In 1976, Mr. Rai became a picture editor for Sunday, a weekly news magazine based in Kolkata, then known as Calcutta. He moved in 1980 to India Today, an English-language news magazine, where he worked as a photographer and a photo editor, according to the foundation.

“I was never just a photographer on assignment,” he said in a 2024 interview with The Hindu newspaper, referring to the years when he worked for Indian publications.

“I was sent to shoot specific stories, but I would document the entire journey and take my camera out on the plane, on the train, sitting in a taxi, or even a bullock cart, photographing the people, landscape and life.”

In 1977, Mr. Rai joined Magnum Photos, a New York-based international photography agency.

From the 1960s through the 1980s, Mr. Rai closely followed Mrs. Gandhi as she steered India through war and domestic upheaval, including her decision to impose a 21-month period of authoritarian rule known as the Emergency.

He would return to Bhopal around a dozen times to cover the tragedy’s lasting effects, he said. One of the best-known photos from his Bhopal collection, “Burial of an Unknown Child” (1984), shows the face of a dead child who is covered in earth.

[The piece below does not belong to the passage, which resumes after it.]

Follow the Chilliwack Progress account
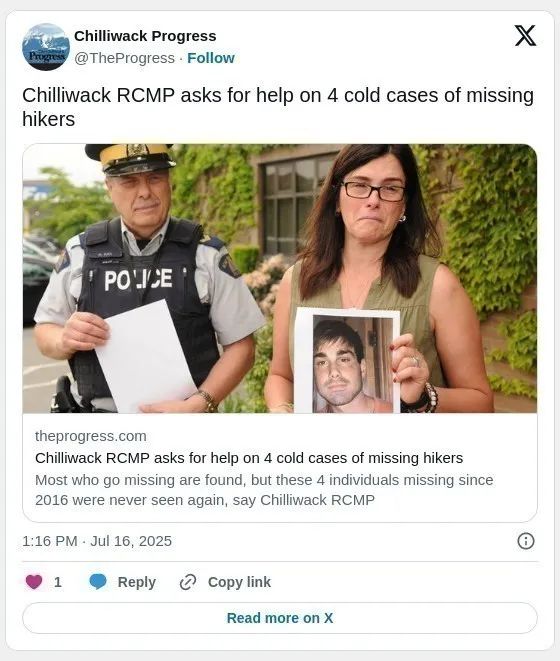(x=211, y=58)
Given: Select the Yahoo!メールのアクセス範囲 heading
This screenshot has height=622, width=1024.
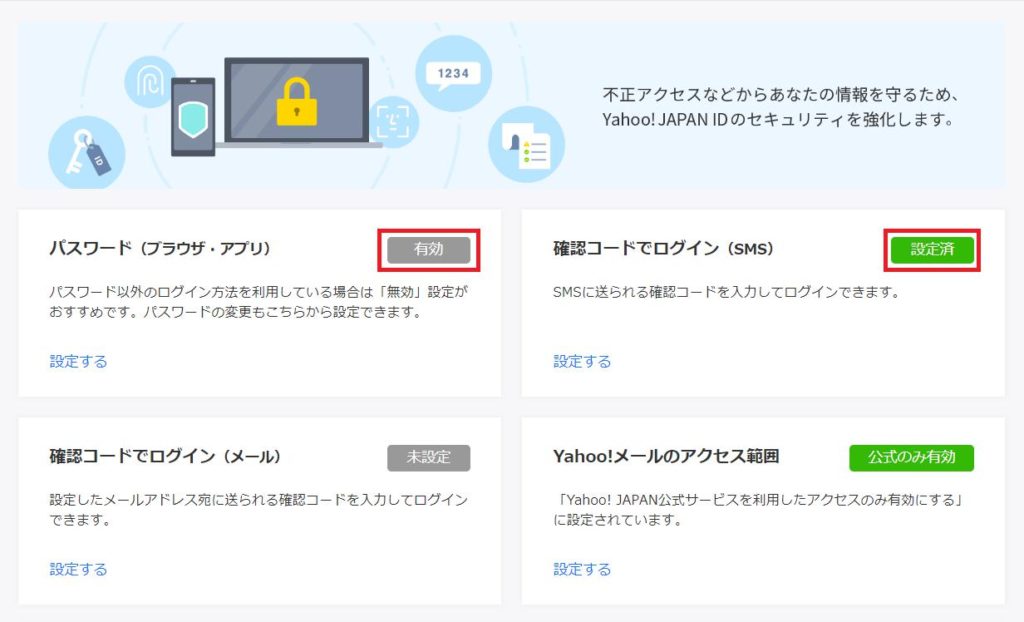Looking at the screenshot, I should pyautogui.click(x=665, y=456).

“I had never seen anything like it,” he wrote in the 2014 essay, referring to covering Bhopal. “It was as if a war had just ended or in the aftermath of an earthquake.”

In 2009, the French Ministry of Culture awarded Mr. Rai the Order of Arts and Letters, which recognizes eminent artists and writers. In 2017, he won a lifetime achievement award from the Indian government.

Mr. Rai also produced nearly 20 books and served on the juries of international photography awards run by World Press Photo Foundation and UNESCO, according to Magnum Photos.

According to Ms. Rai, Mr. Rai is survived by his wife, Gurmeet Sangha Rai; three daughters, Purvai, Avani and Lagan; and a son, Nitin.

Ms. Rai, 34, said her father gave her memorable advice when she was in her early 20s.

“Baby, if you want to be my daughter, you can stay here,” she said he told her. “You’ll be loved. You’ll have a home. I will love you every day.”

Then he paused.

“But if you want to be a photographer — if you want to be a creative being — then you need a rocket inside you,” he said. “Something that never stops firing. You don’t rest. You just keep flying.”